From afar, the walls of this tiny Brooklyn apartment look they’re covered in geometric wallpaper, but get up close and you’re in for quite the surprise. Daniel Arsham, partner and co-founder of Snarkitecture, a cross-disciplinary firm that blends art and architecture, used 25,000 ping pong balls that had lost their bounce to create this incredible wall mosaic as part of an accelerated design experiment.
The 90-square-foot space (yes, that’s right, just 90 square feet) is a loft attached to a larger 2,500-square-foot collaborative workspace of which Snarkitecture is a part. In addition to an experiment with ping pong balls, it’s a study in simplistic living, as Arsham only has a bed with built-in shelves and a dresser.
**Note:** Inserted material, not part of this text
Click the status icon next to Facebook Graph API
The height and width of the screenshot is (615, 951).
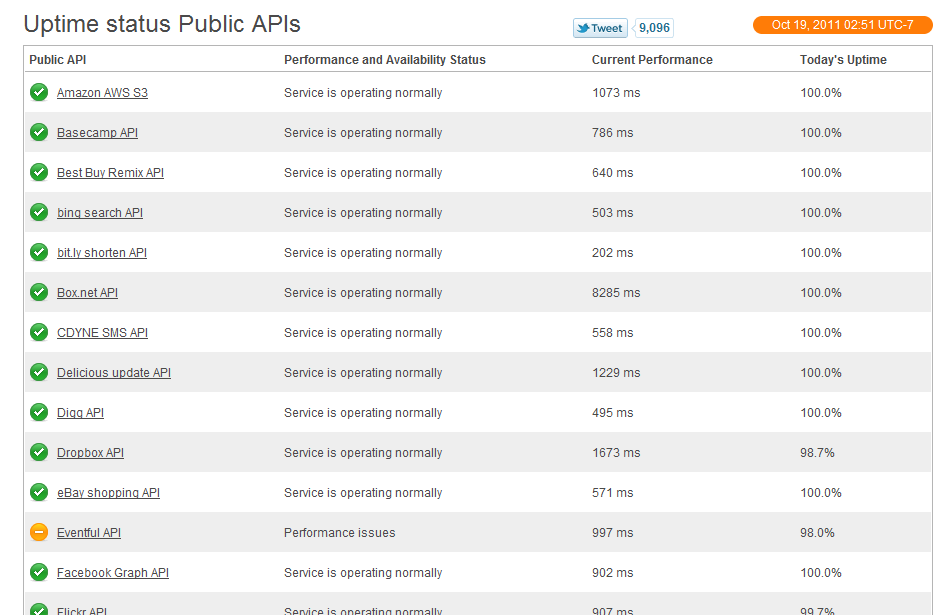point(39,573)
To enter the loft, he climbs a ladder that goes through the office bathroom, and he only uses the space for sleeping, dressing, studying and storage.
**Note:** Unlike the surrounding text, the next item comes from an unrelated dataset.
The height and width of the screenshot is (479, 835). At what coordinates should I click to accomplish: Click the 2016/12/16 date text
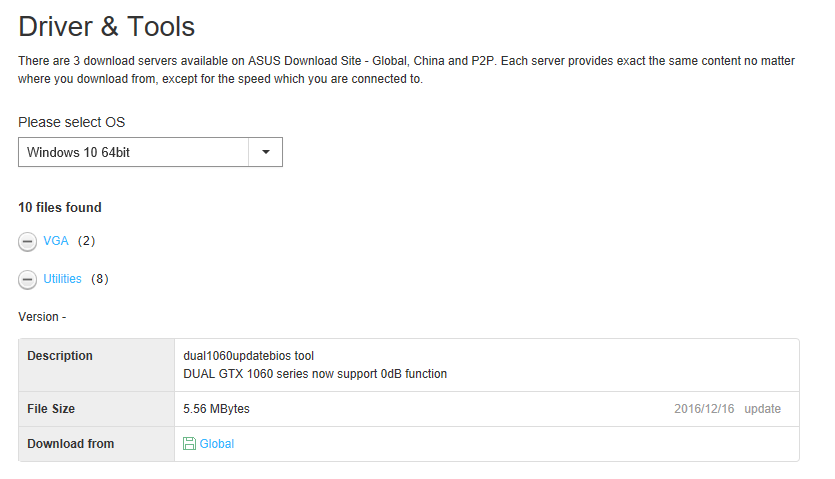(704, 409)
Back to the ping pong balls, though. The upcycled material creates an enchanting, textured pattern that is surprisingly calming. Fast Co. Design does take care to note that ping pong balls are highly flammable, but Snarkitecture assures that they covered the balls in a fire retardant intumescent coating. But we’ve saved the best for last — the wall décor cost less than $100 per square foot, and it only took two months to complete. Start digging out your old beer pong balls!